It’s been barely a week since Erin O’Toole was elected Conservative leader, and already the press gallery has helpfully laid out his agenda for him.
He has to introduce himself to Canadians before the Liberals can “define” him. He has to unite the party, while turning his back on the social conservatives who elected him. He has to reach out to voters beyond his base, while still offering a meaningful alternative to the governing Liberals. And he must do all this in the shadow of an onrushing election campaign.
Steady on. There will almost certainly not be an election this fall, though a spring campaign is a stronger possibility. He has time enough to make himself better known; if he does not have much name recognition, neither does he come with much in the way of baggage. The party is not noticeably fractured; Mr. O’Toole won handily, and not as the champion of one wing of the party over another but precisely because he positioned himself closest to the party’s centre – blue enough, thanks to a hasty image makeover, to satisfy the right, without making himself repugnant to moderates.
The supposed “courting” of social conservatives amounted to little more than a vague rhetorical feint. In concrete terms, he promised them nothing. He did not have to. He was not Peter MacKay, and that was enough. This is the great, obvious secret of conservative politics, obscured though it may be by Liberal spin and media hysteria. The so-cons do not have the numbers to press their agenda, and they know it. (They have, it is true, disproportionate influence in the process of selecting a leader, but only because of the party’s obtuse insistence on using leadership campaigns as membership drives.) All you really have to do to secure their support is show them some respect, or at least not treat them like pariahs, “stinking albatrosses” and the like.

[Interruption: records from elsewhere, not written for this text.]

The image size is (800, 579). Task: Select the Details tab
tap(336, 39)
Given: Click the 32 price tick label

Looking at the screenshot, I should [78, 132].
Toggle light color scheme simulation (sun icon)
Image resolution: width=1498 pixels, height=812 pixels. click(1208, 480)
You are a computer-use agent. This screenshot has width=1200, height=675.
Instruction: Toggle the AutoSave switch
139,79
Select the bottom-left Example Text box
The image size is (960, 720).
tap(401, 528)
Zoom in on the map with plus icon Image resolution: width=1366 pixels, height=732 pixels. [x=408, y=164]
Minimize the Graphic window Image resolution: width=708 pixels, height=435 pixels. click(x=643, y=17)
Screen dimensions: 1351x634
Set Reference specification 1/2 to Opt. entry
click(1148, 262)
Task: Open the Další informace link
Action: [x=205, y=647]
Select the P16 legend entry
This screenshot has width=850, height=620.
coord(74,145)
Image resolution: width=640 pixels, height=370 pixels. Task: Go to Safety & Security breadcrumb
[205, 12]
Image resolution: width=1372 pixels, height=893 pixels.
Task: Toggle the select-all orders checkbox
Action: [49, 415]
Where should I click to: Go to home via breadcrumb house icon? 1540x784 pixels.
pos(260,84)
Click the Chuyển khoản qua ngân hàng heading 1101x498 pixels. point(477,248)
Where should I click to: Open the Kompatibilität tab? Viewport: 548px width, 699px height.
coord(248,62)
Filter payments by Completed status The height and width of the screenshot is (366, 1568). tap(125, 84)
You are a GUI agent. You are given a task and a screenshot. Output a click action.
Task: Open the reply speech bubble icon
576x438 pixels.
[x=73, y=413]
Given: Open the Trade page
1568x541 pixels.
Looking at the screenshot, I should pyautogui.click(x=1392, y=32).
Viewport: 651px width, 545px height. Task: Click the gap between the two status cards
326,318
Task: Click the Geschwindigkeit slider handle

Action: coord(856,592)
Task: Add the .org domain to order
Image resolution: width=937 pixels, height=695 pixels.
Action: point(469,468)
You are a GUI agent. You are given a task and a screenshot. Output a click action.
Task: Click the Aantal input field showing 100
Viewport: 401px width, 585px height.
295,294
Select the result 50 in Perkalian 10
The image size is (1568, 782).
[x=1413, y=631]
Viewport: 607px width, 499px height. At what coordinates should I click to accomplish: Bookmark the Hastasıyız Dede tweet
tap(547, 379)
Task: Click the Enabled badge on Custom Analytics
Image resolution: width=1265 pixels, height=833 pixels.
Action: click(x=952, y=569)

Yes, but his campaign slogan was “Take Back Canada.” He denounced things like “cancel culture” and called himself a “True Blue Conservative.” Isn’t that just awful? Not really, no. Promising to “take back” the country is bog-standard rhetoric for anyone campaigning in opposition to the governing party, though it is more usually heard from politicians on the left, accustomed as they are to asserting ownership of the national idea. You can find references to it online issuing from at least two former NDP leaders, the Young Liberals of Canada and the nationalist firebrand (and founder of the National Party of Canada) Mel Hurtig, among others. “Canada is back” is a variant.
I think the harsher tone Mr. O’Toole adopted during the campaign had less to do with sending coded ideological signals to one corner of the party or another than toughening up his persona generally. People in the party knew him as an affable, old-school pol, adept at the greasy arts of ingratiation and compromise. They also wanted to know whether he was a fighter, someone who could withstand attacks from his enemies or make new ones if he had to. (This was perhaps the gravest doubt about MacKay.) With one notable exception – his backflip on subsidies to the energy sector – he showed that he could.
The image that emerges, combining exposures from before, during and after the campaign, is of that rarity in Conservative politics – a relatively normal person. Mr. O’Toole comes across as a professional, serious but agreeable, bland but not guileless, unburdened either by Andrew Scheer’s crippling insecurity or Stephen Harper’s stewing resentments. In policy terms, he might best be described as a Mike Wilson Conservative, stolidly centre-right, less interested in the culture wars – beyond the ritual nods to crime (against) and guns (for) – than sound finance and free markets.
That at least would seem to be his default position. The more praiseworthy planks in his leadership platform – opening up Canada’s protected air and telecoms sectors, desubsidizing the media – show a willingness to take some risks, beyond the status quo. The more disgraceful parts – abolishing the carbon tax, preserving supply management, pandering broadly to Quebec nationalists – suggest he is not wholly the prisoner of principle.
Which direction he will take the party is thus unclear. The air is thick with talk of “fundamental rethinks” of “broken economic models,” mostly from people who never cared for them to begin with but have found the pandemic a useful prop to make their case. This will nevertheless be only too tempting to a certain kind of Tory. Rather than revisit the Conservatives’ knee-jerk opposition to carbon pricing or their dangerous flirtation with populist nationalism, Mr. O’Toole will be counselled to keep both, but dump the fiscal conservatism, the better to outbid the Liberals for Central and Eastern Canadian votes.
I wish I could say he was not open to it. I wish even more I could say it wouldn’t work.